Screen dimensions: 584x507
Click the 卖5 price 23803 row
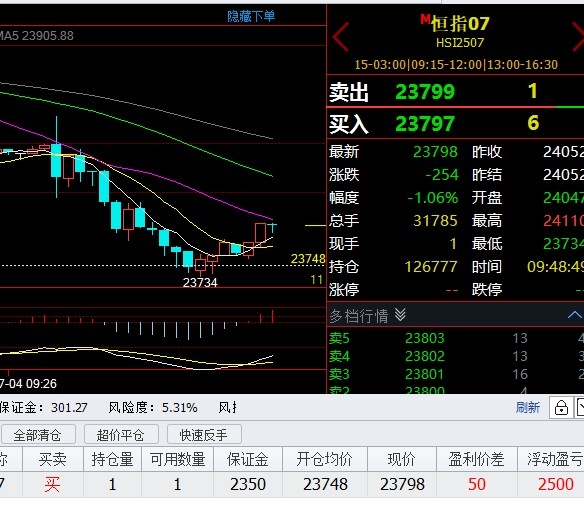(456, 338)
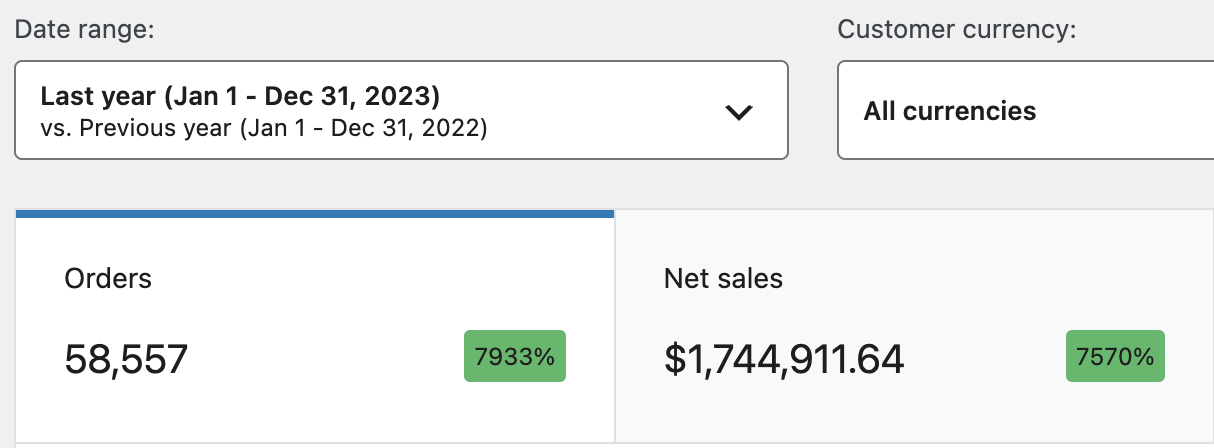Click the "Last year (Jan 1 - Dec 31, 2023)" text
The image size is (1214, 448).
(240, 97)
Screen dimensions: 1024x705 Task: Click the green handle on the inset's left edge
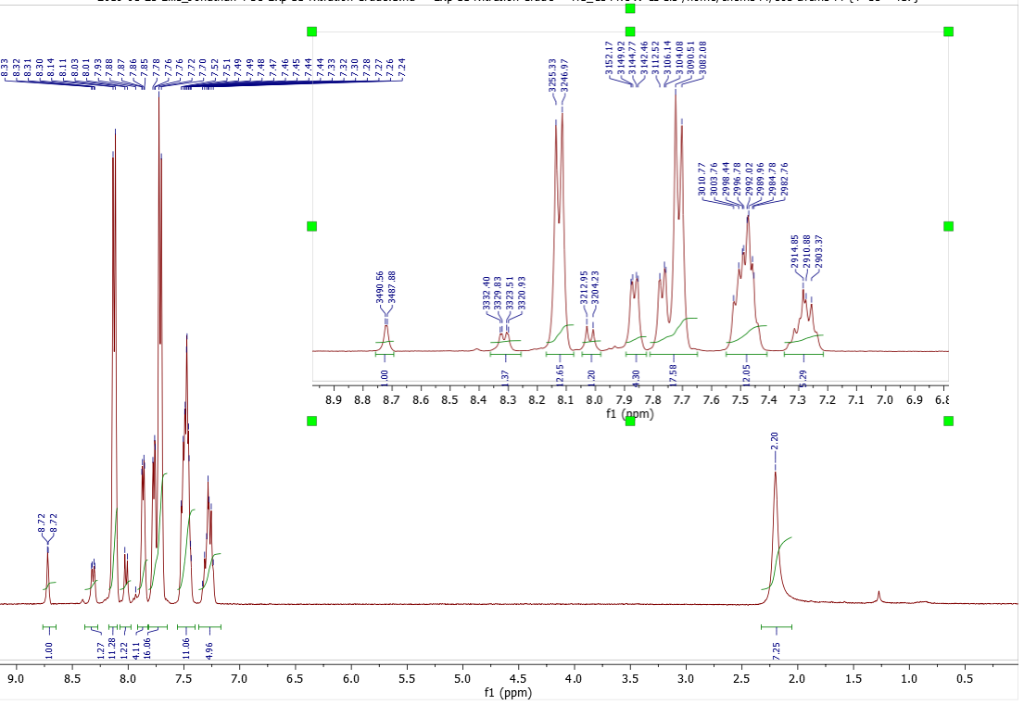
▬▬▬▬▬▬▬▬▬▬
What the task asks:
The answer consists of the records repeated exactly, without any images.

Solution for this task:
Screen dimensions: 584x507
Click the 卖5 price 23803 row
(456, 338)
Click the "Last year (Jan 1 - Dec 31, 2023)" text
The image size is (1214, 448).
(240, 97)
Screen dimensions: 1024x705 Task: Click the green handle on the inset's left edge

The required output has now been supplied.